■ **Task details**: Search the material below for the word "width". Copy every line where it is found.

■ **Extracted data**:
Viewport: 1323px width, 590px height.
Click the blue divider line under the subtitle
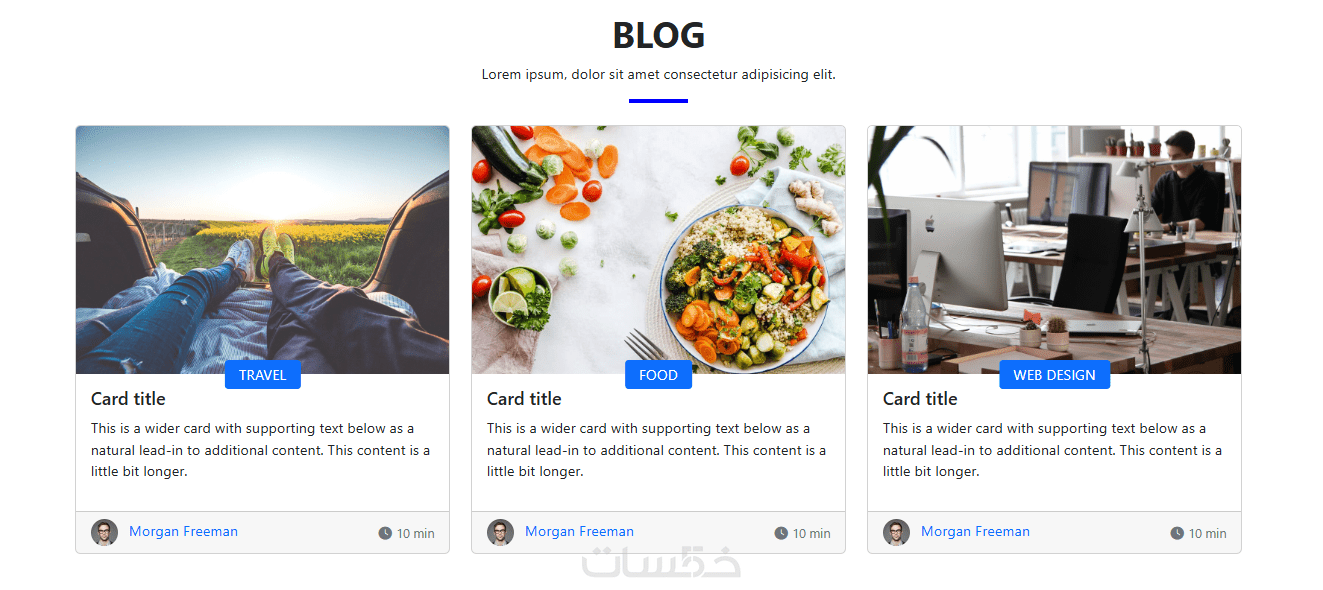[658, 101]
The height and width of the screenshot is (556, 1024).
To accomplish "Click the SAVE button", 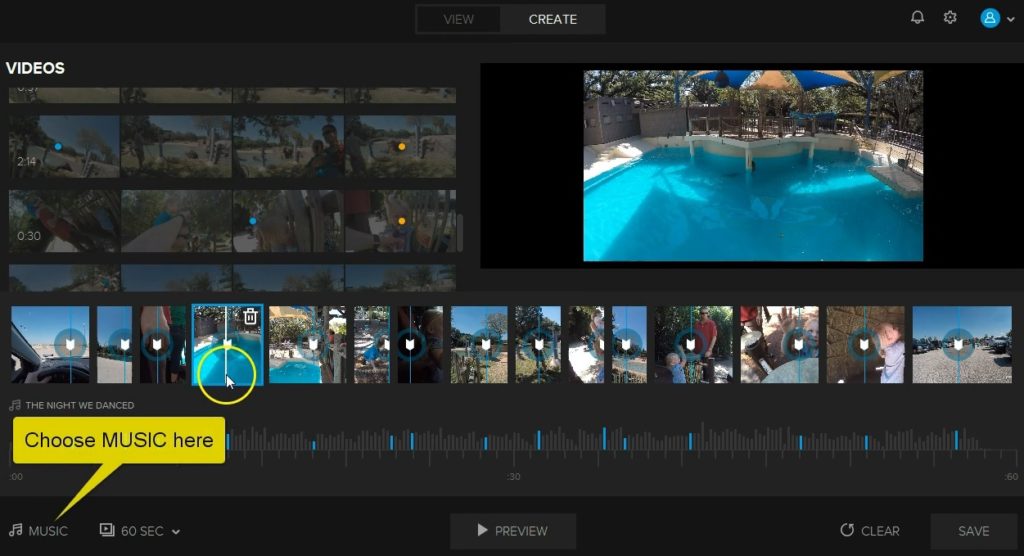I will click(x=973, y=531).

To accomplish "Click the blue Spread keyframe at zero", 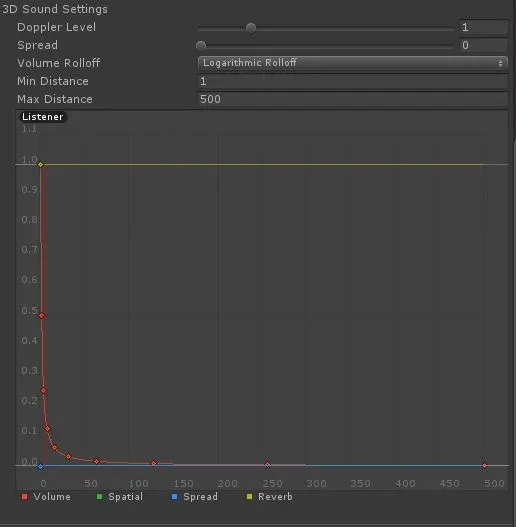I will 40,467.
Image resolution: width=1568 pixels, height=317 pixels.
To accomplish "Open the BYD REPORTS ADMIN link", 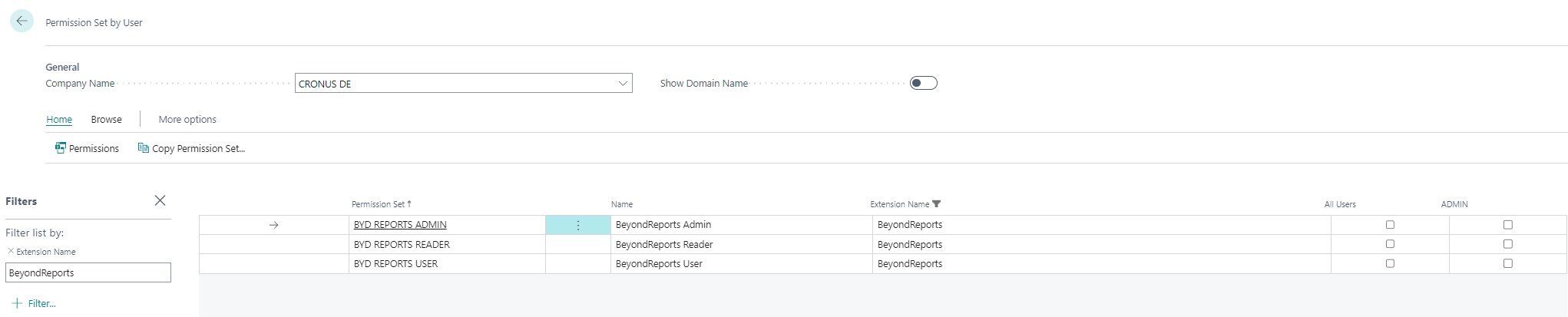I will point(400,225).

■ **Result of the exercise**:
Viewport: 1323px width, 590px height.
The height and width of the screenshot is (556, 1024).
Image resolution: width=1568 pixels, height=317 pixels.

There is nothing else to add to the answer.